◆ **Исходный текст**:
━━━━━━━━━━━━━━━━━━━━

Картинки с выставки. Персоны, вернисажи, фантики - Страница 8
Подобное есть в «Солярисе» Тарковского. В фильме разумный Океан вынимает из подсознания героев не только людей, но и натюрморты и пейзажи. Поскольку мы для Океана прозрачны, он не умеет отличить сознание от подсознания и материализует самые яркие – радиоактивные – сгустки скопившегося в душе опыта.
У Уайета они прячутся на такой глубине, что нужен, как уже было сказано, колодец. На него намекает одна из самых поздних работ художника, которая, чудится мне, навеяна кадром Тарковского. На этой крайне необычной картине изображен вид из самолетного иллюминатора. С заоблачной высоты мы видим далеко внизу знакомые дома Чеддс-Форда. Судя по названию – «Тот свет», – престарелый художник так представлял свое скорое будущее, в которое он унесет фрагмент реальности размером с почтовую марку.
А нам останется другая – моя любимая – картина «Снежный холм». На нем, взявшись за разноцветные ленты, пляшут вокруг шеста с колесом те, кого Уайет писал чаще всех. Карл Кёрнер, немецкий эмигрант в каске и шинели Первой мировой, его сумасшедшая жена Анна, негр-помощник с крюком вместо руки, рыжая соседка Хельга. Всех их Уайет собрал на многозначительном, как Голгофа, холме, но себе он там места не нашел: одна лента пустая.

━━━━━━━━━━━━━━━━━━━━

(Записи о расположении экранных элементов)
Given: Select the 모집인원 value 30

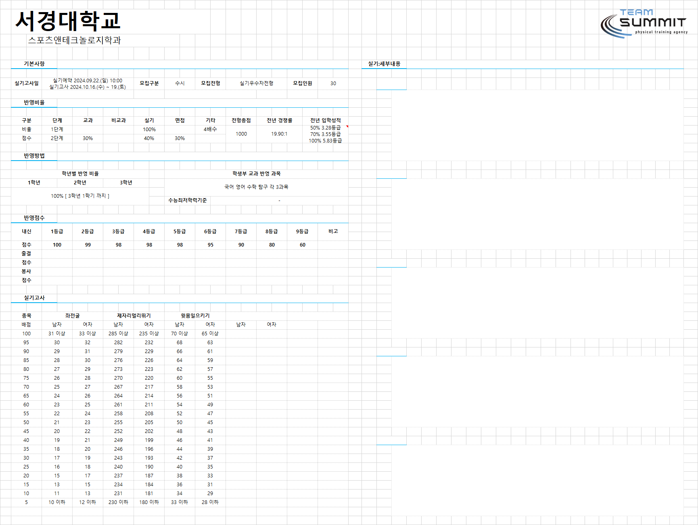Looking at the screenshot, I should point(333,84).
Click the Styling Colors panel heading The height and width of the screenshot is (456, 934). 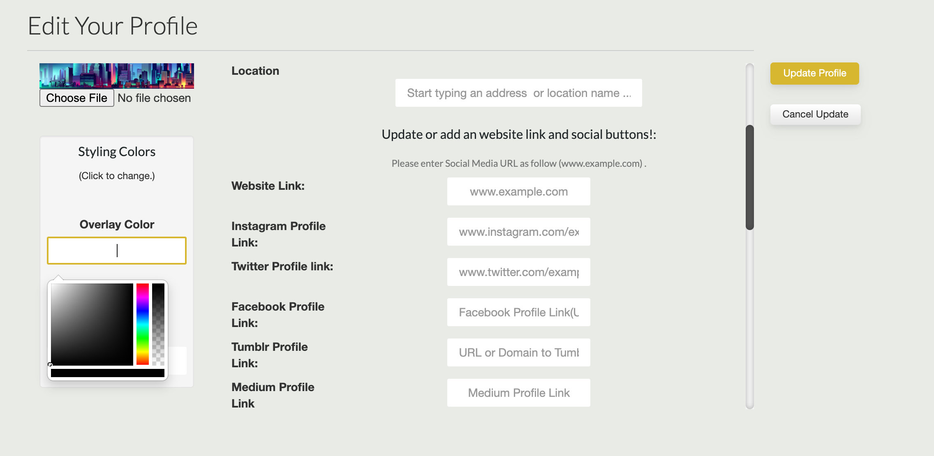point(117,152)
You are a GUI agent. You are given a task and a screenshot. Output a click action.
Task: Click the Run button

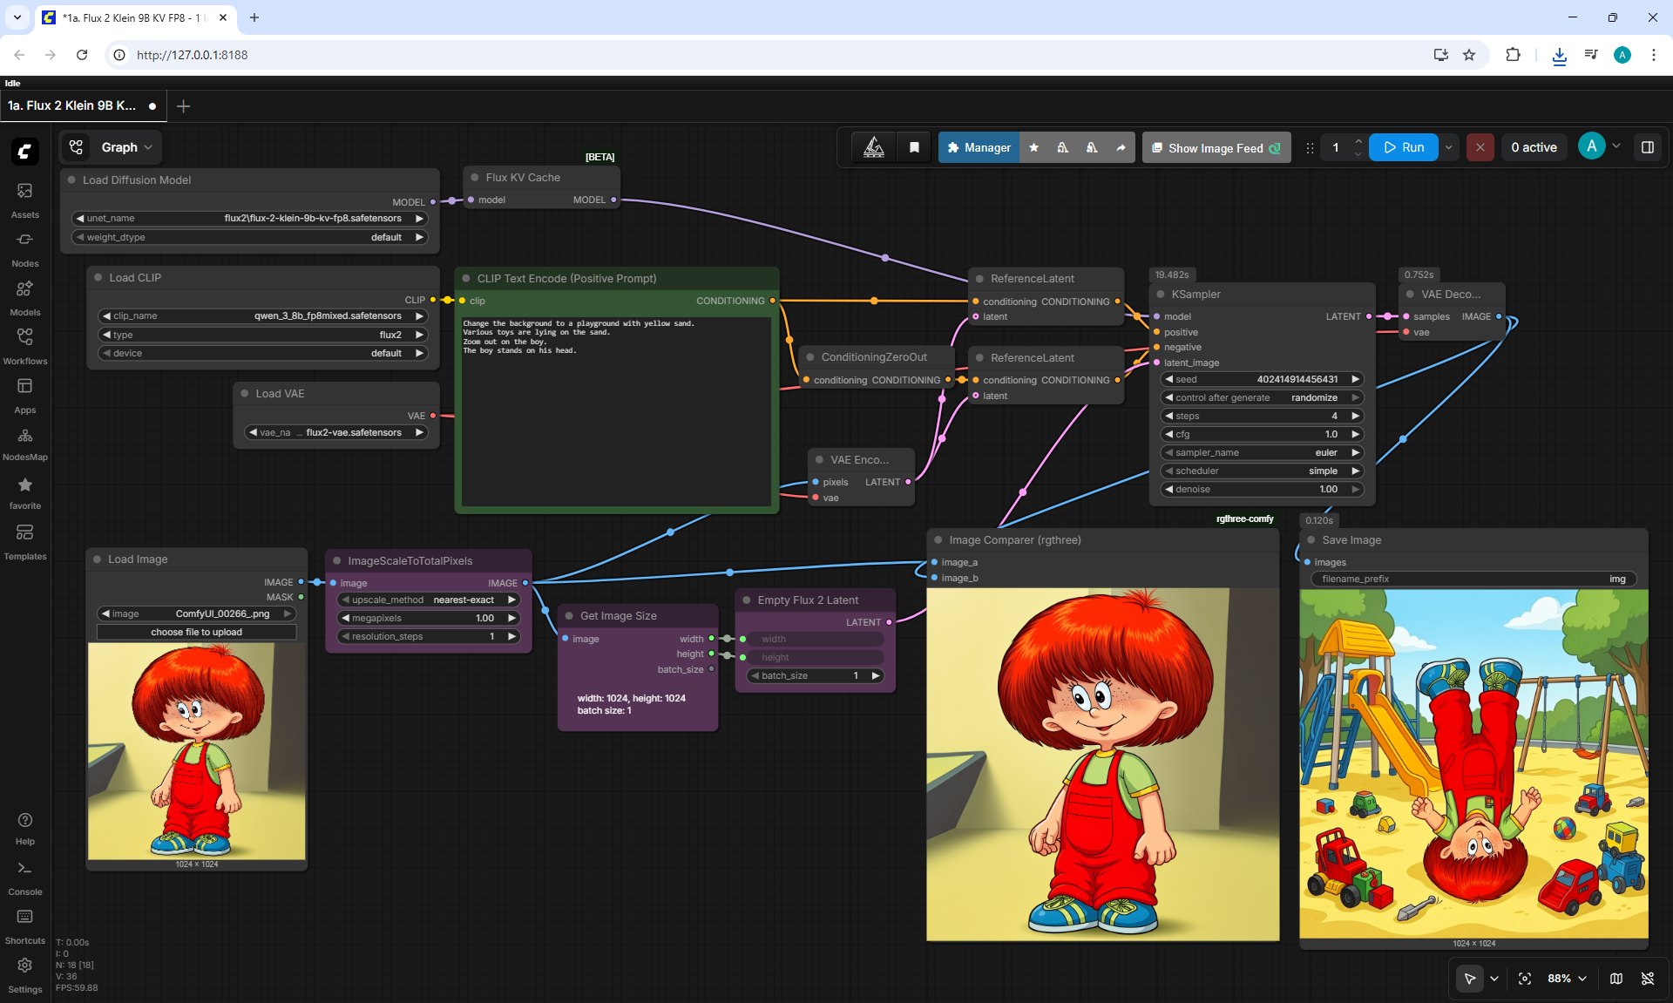click(x=1404, y=147)
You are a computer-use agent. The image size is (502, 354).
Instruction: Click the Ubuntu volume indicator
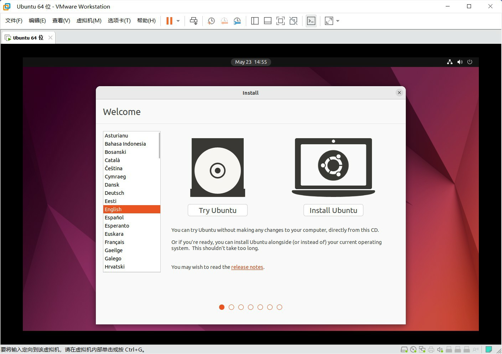tap(460, 62)
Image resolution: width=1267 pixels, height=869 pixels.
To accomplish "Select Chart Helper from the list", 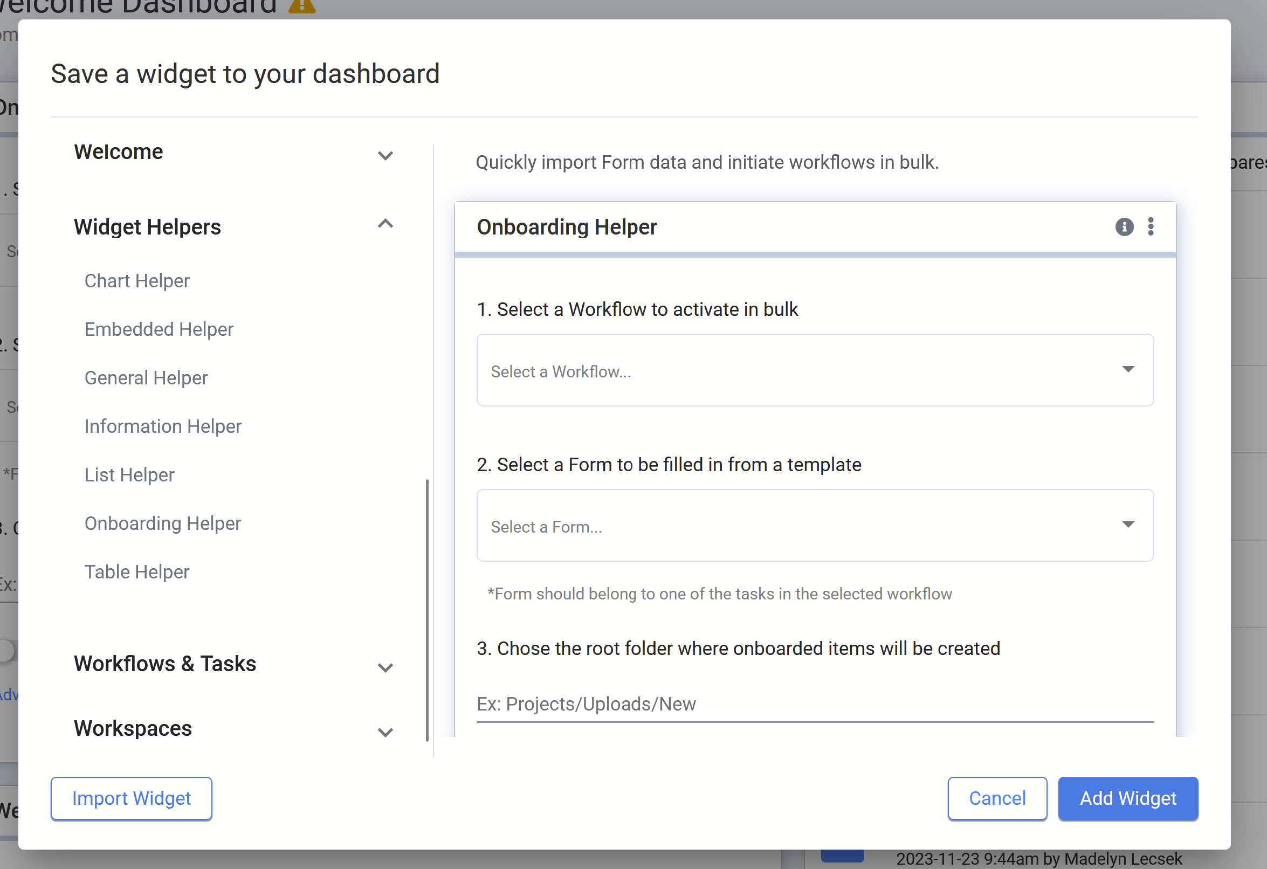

━━━━━━━━━━━━━━━━━━━━

◆ **Указания и требования**:
Воспроизведите дословно фрагмент текста о картинах Уайета: всё начиная со слов «У Уайета они» и ниже, вплоть до слов «с почтовую марку.» включительно.

◆ **Письменный ответ**:
У Уайета они прячутся на такой глубине, что нужен, как уже было сказано, колодец. На него намекает одна из самых поздних работ художника, которая, чудится мне, навеяна кадром Тарковского. На этой крайне необычной картине изображен вид из самолетного иллюминатора. С заоблачной высоты мы видим далеко внизу знакомые дома Чеддс-Форда. Судя по названию – «Тот свет», – престарелый художник так представлял свое скорое будущее, в которое он унесет фрагмент реальности размером с почтовую марку.